Later, when the two square off again after Ness’s raids has brought the mob to the very threshold of anarchy, they roar and hiss in each other’s faces, Guzik screaming “We’re sick and tired of you and your guns! We’re tired of seeing you carry it and wave it and pick your teeth with it! This is an association, not a gang!”
But a gang it is, indeed, for everyone, there is a gangster. Even the bean counter who packs a loaded pencil at all times. Persoff will return to the series in five subsequent episodes, three times alone as Jake Guzik. A gifted, highly animated talent, Jerusalem-born Persoff enjoyed a great deal of exposure on television throughout the 1960s and voiced the elder Mouskewitz in Steven Spielberg’s first animated feature An American Tail in 1986. As a dynamic character actor, Persoff fits The Untouchables like a glove.
The episode is also noteworthy because it essentially births the personality of the show’s Frank Nitti, who had been written as far more business-like in the Playhouse drama. Despite not having any scenes together here, Nitti is being poised to become the arch-rival for Eliot Ness. Nitti’s proclivity to violence, colorful exchanges and Bruce Gordon’s memorable portrayal will become series hallmarks.
This hour is also the introductory vehicle for Enrico Rossi, one of the precious few “good” Italians, played memorably by Nick Georgiade (who had just recently gotten slugged in a brewery raid in the original two-parter while playing a smart mouthed hoodlum.) As one of the two barbers witnessing the Nitti massacre – the other not wishing to identify Nitti due to acute spinal curvature – Rossi signs on to help Ness “do something about these butchers.”
Had continuity been an important concept in this series, Rossi should not have appeared in any program dated prior to May 1932, but he will appear routinely in 1929, 1930 and 1931. Rossi is easily Ness’s most readily identified Untouchable given his Roman nose and mellow voice so the idea of leaving him out of backdated scripts is much weaker than trying to stick to a continuity that viewers would likely not even remember.
On the downside, Nitti might be dumb, but not stupid. To leave not one, but two witnesses to a massacre is not only cerebrally stupid, but unbelievable as well. A mob that only recently dusted seven men in a garage on St. Valentine’s Day, one of them an innocent bystander, would not leave two barbers standing.
The most serious problem is Barbara Richie, alias Brandy La France, as portrayed by Barbara Nichols. She is only slightly easier to watch here, sober and in mourning, than she was in the Desilu Playhouse where she was drunk, obnoxious, shallow, and definitely in need of further drama lessons. Her performance is often painful to watch.

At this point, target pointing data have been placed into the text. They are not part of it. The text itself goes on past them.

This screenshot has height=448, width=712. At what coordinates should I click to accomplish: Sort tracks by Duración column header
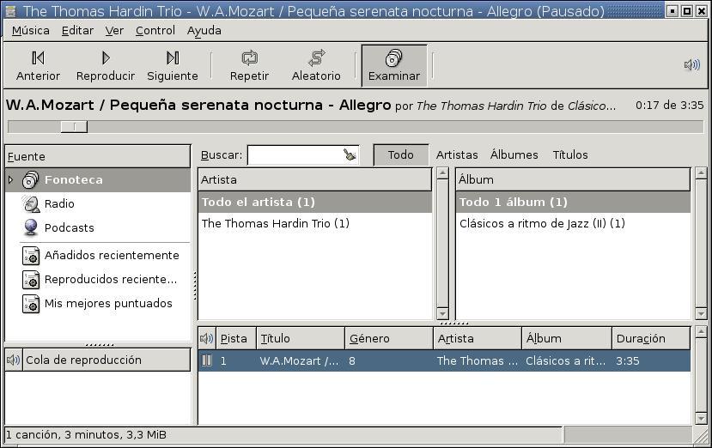tap(651, 339)
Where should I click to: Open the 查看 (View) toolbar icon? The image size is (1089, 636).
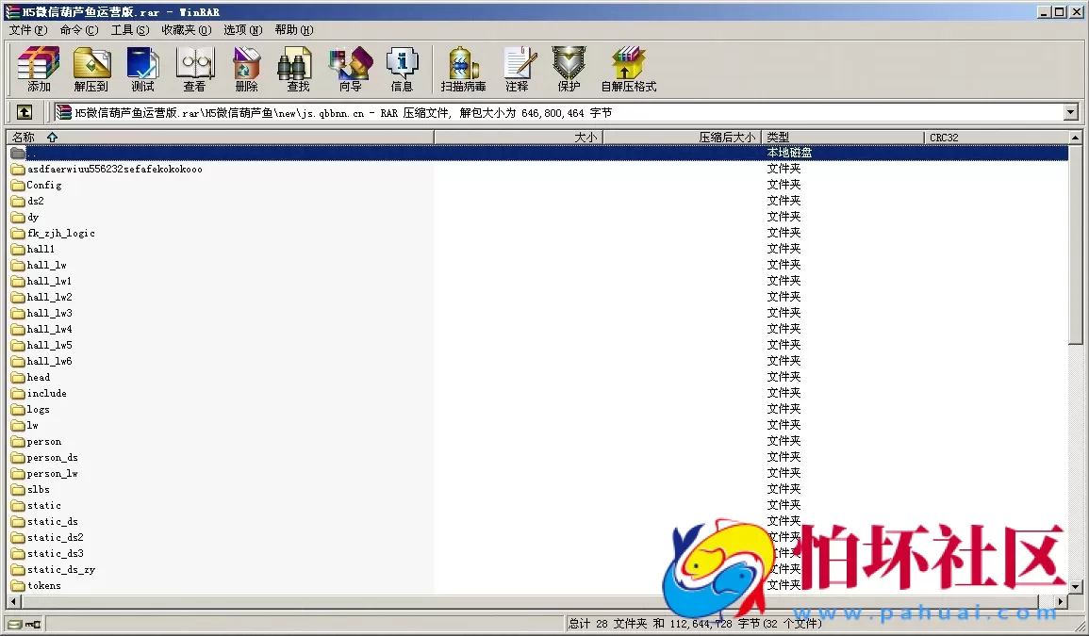[194, 70]
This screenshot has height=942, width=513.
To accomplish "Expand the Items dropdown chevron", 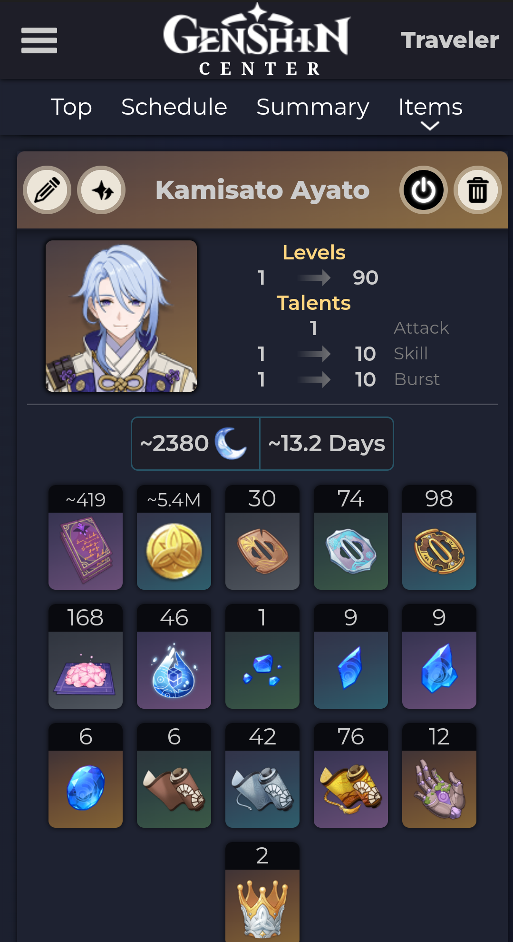I will click(x=430, y=126).
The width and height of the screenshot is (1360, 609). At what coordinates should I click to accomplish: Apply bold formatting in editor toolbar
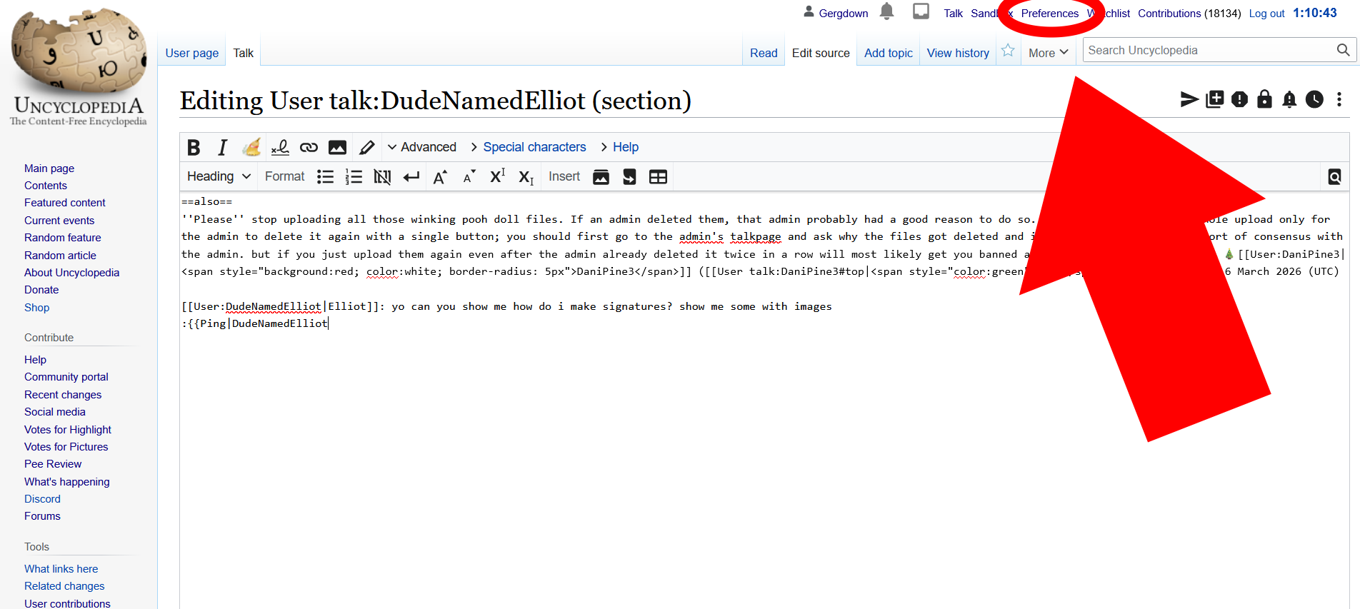194,147
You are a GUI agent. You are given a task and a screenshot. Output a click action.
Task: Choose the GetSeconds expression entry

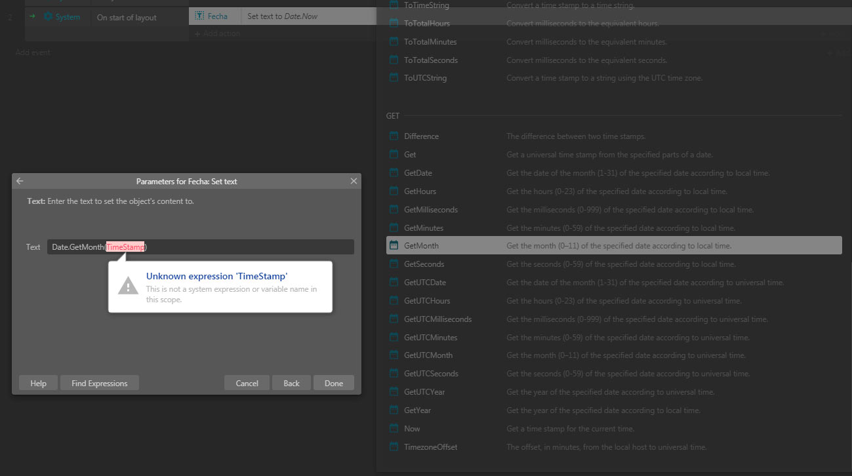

Throughout much of the first season, writers would try to find the right voice for Winchell and often his narrations wouldn’t vary much from week to week and in this episode, they are prosaic at best. Since Winchell wrote none of his own copy, it was later suggested that he adopt a more urgent, news-like delivery. This angle gave the writers the direction necessary to fabricate Winchell’s voice-overs with bulletin-like consistency that eventually became the program’s trademark.
As the premiere episode, it has a tendency to drag its feet toward the end, but definitely sets the tone for the 117 hours to follow.
Screenwriter David Karp, who would go onto win an Emmy in 1965, carves out some pretty great exchanges like those mentioned between Guzk and Nitti.
While Barbara Nichols’ portrayal of Barbara Guzik is otherwise a glaring headlight in this episode, her exchange with Ness in the last quarter of the episode offers us our first glimpse of an Eliot Ness that thrives in pushing the envelope for justice as he needles her into helping their case.
Stack’s characterization wheels a relentless balance of reserve, fury and comfort in less than three minutes of screen time as he appeals to Brandy, insults her, pulls out the knife used to kill her husband, holds it in her face and manages to eventually win her over. Stack’s beautiful sardonicism will become one of the main pillars in his portrayal of Eliot Ness and you can see Stack exercising himself into the role here.
BRANDY: “Well I’m not a nickel, Mr. Ness. You don’t spend me like you did Georgie.”
NESS: “You must have loved him very much.”
BRANDY: “You bet your life I did.”
NESS: “Quite a change, Mrs. Ritchie. From professional stripper to professional widow.”
BRANDY: “Why you dirty, lousy cop…”
NESS: “All decked out in mourning clothes and self pity. Spending the rest of your life putting flowers on a grave.”
BRANDY: “Listen, Georgie was the only thing I ever cared about.”
NESS: “Did he know that?”
BRANDY: “No, thanks to you he was killed before I could tell him about it.”
NESS: “And now he’s dead and you still can’t tell him. They don’t send telegrams to the cemetery, do they?
Brandy slaps him.
NESS: You’re using the wrong weapon, Barbara. Try this. Exhibit A. That’s what they used on your husband. And the men who did the job are still around.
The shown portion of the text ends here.